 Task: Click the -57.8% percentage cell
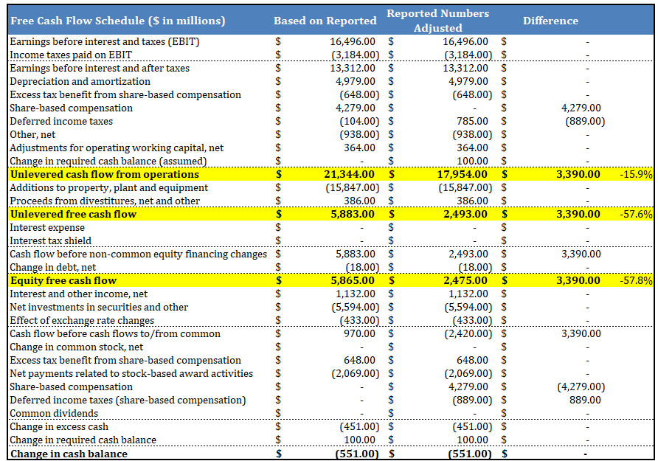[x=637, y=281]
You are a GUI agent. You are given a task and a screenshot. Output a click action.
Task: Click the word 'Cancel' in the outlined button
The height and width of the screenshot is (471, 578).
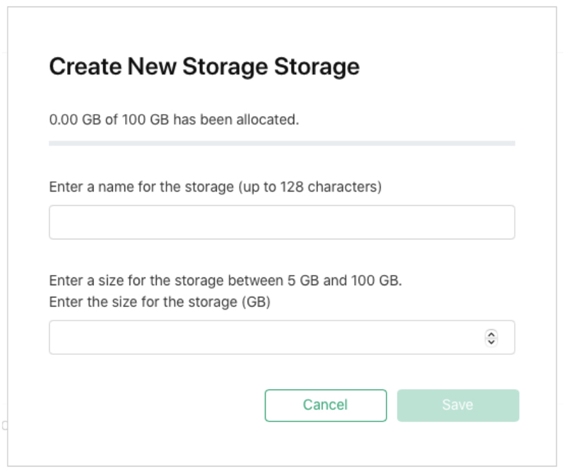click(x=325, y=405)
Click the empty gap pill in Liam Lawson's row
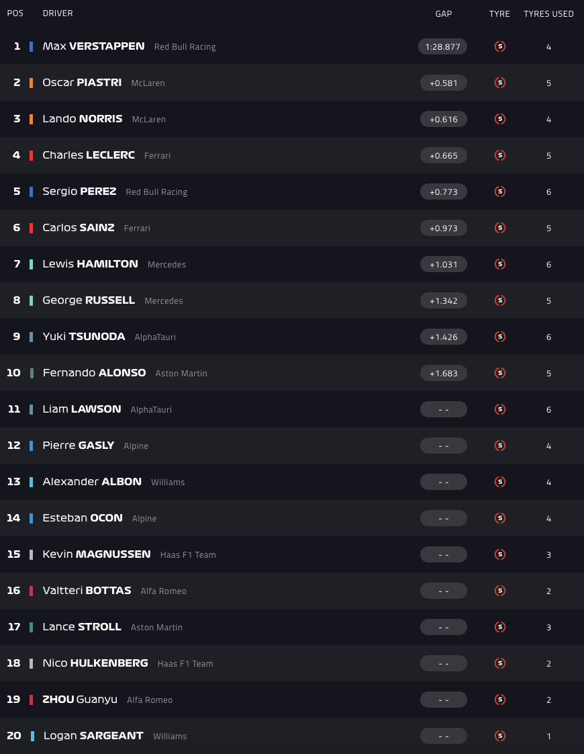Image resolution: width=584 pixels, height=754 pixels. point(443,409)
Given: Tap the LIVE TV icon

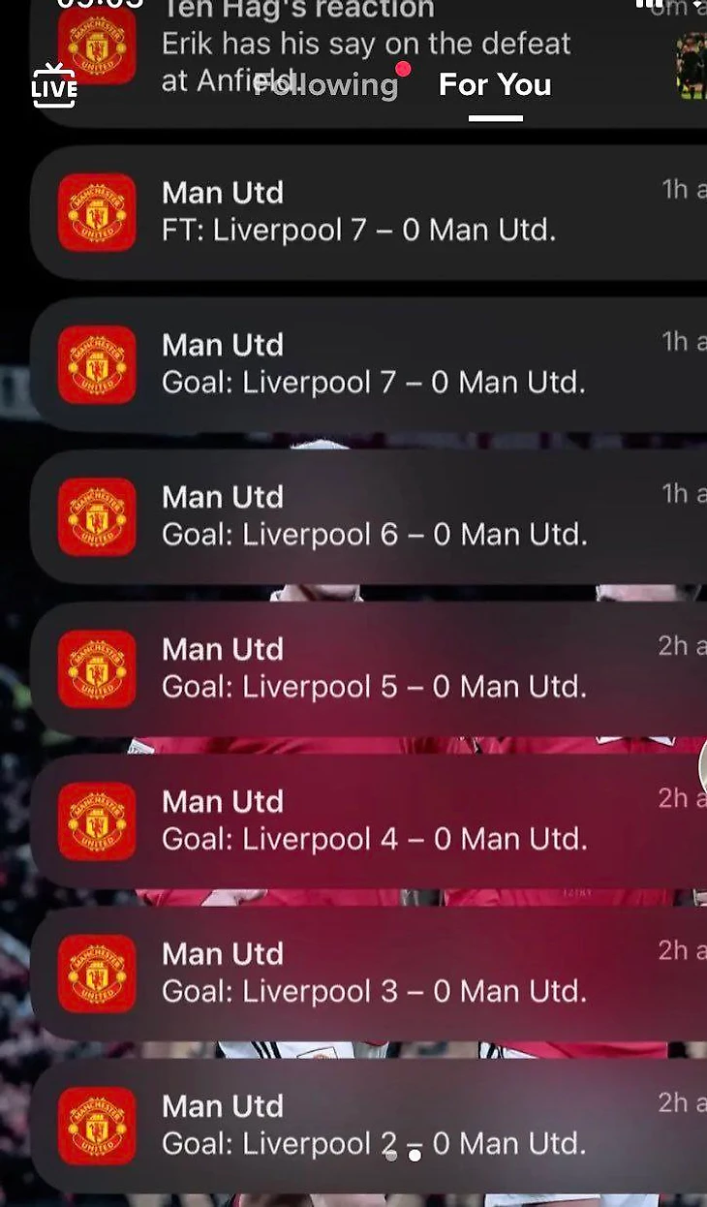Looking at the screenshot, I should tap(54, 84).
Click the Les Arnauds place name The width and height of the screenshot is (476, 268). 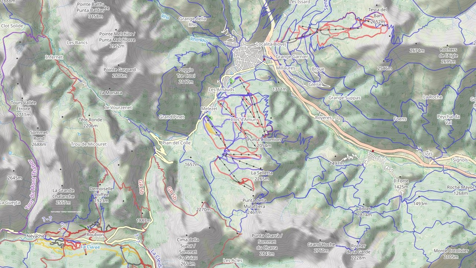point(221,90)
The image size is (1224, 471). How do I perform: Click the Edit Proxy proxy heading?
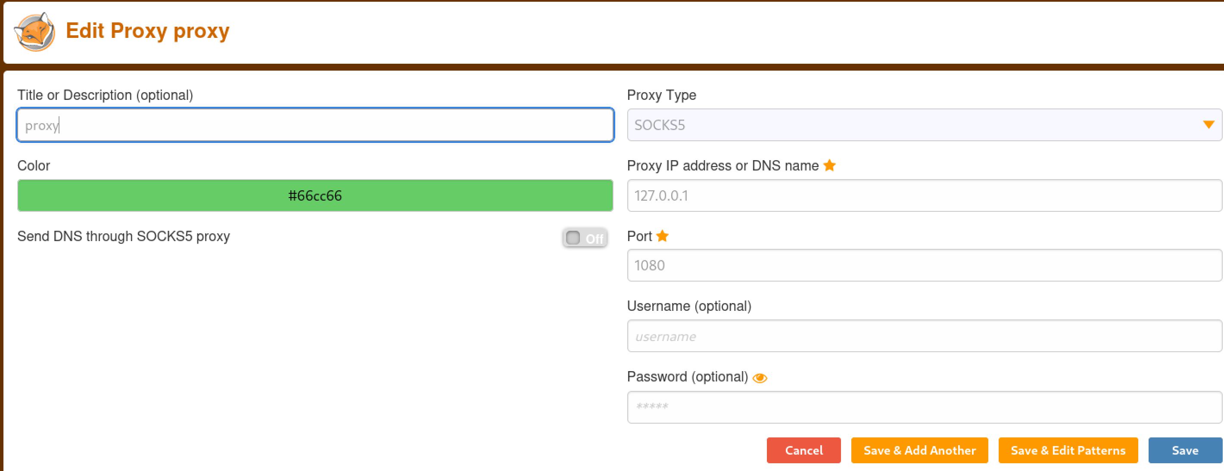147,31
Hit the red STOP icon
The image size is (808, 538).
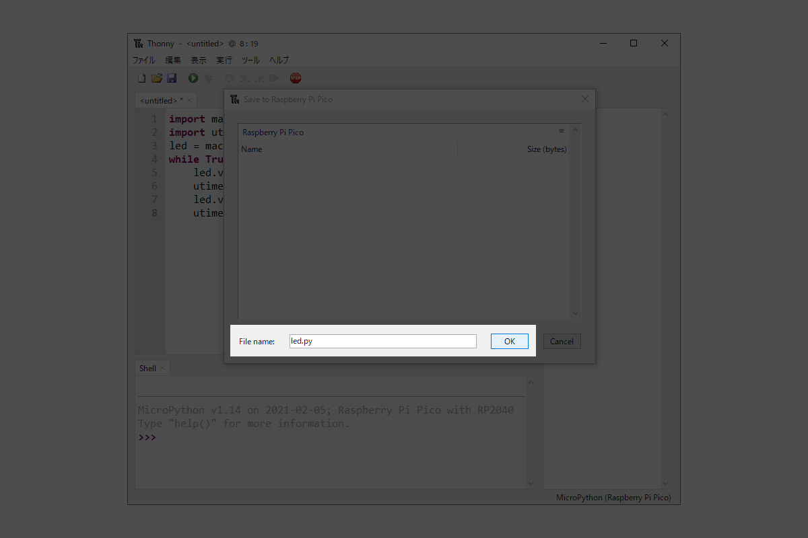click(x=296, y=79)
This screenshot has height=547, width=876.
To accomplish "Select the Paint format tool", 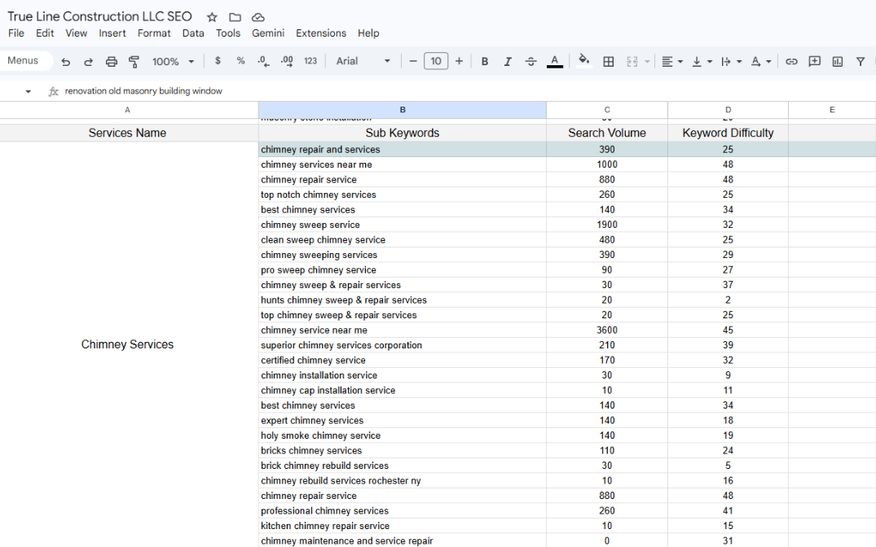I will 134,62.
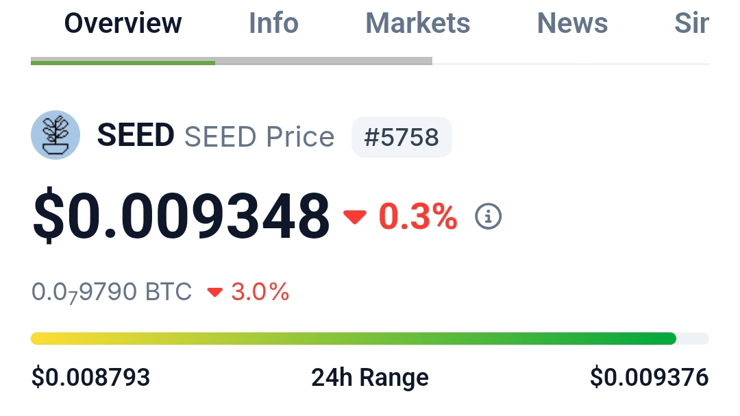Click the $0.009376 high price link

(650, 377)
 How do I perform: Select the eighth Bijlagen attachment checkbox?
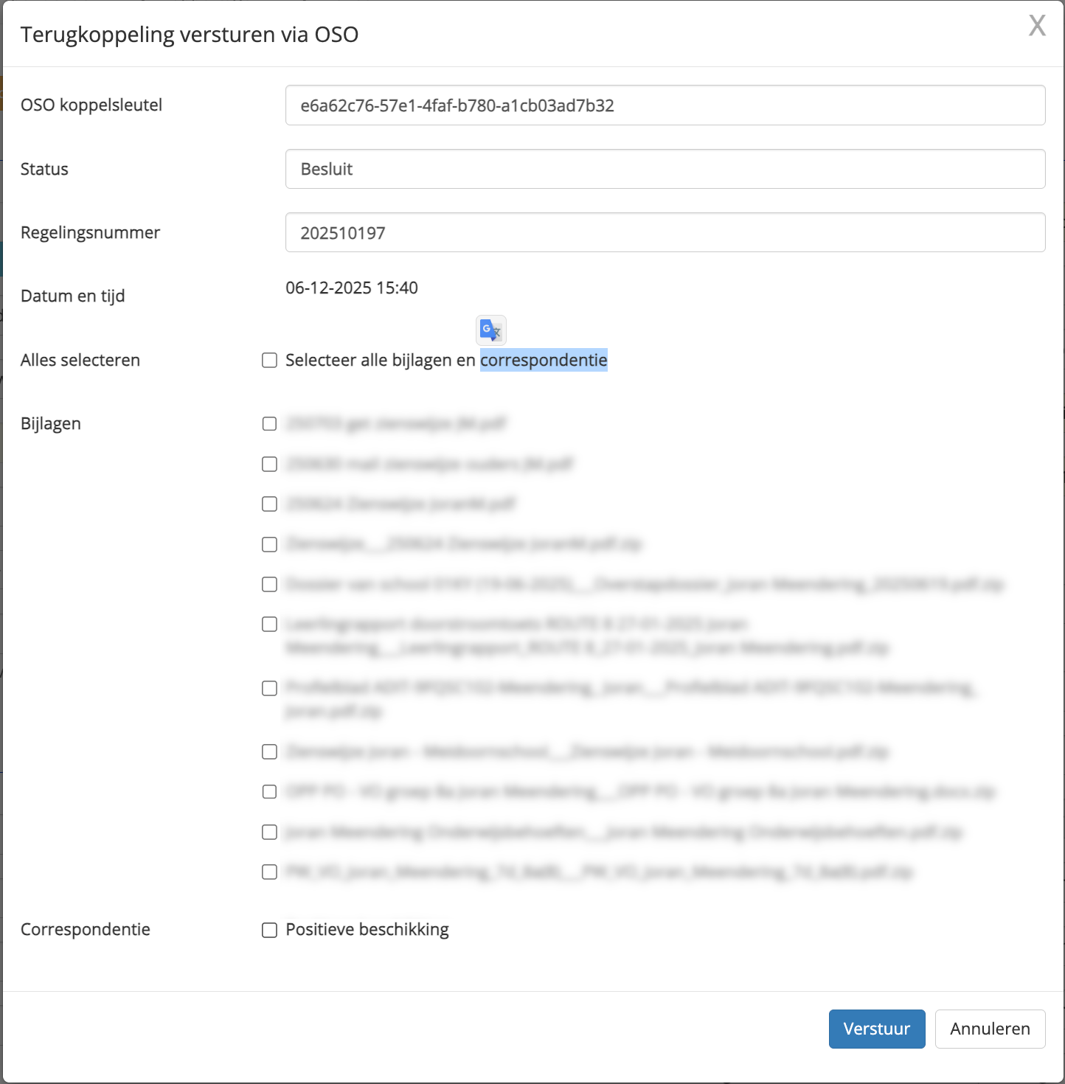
━━━━
[EXERCISE BRIEF] Print the lines from the records above, beginning at the line that contains "You are a GUI" and stopping after the line that contains "click(x=325, y=405)", with both of those lines included. Leave the pictures out of your answer.

[CORRECT ANSWER]
You are a GUI agent. You are given a task and a screenshot. Output a click action.
Task: Click the word 'Cancel' in the outlined button
The height and width of the screenshot is (471, 578).
click(x=325, y=405)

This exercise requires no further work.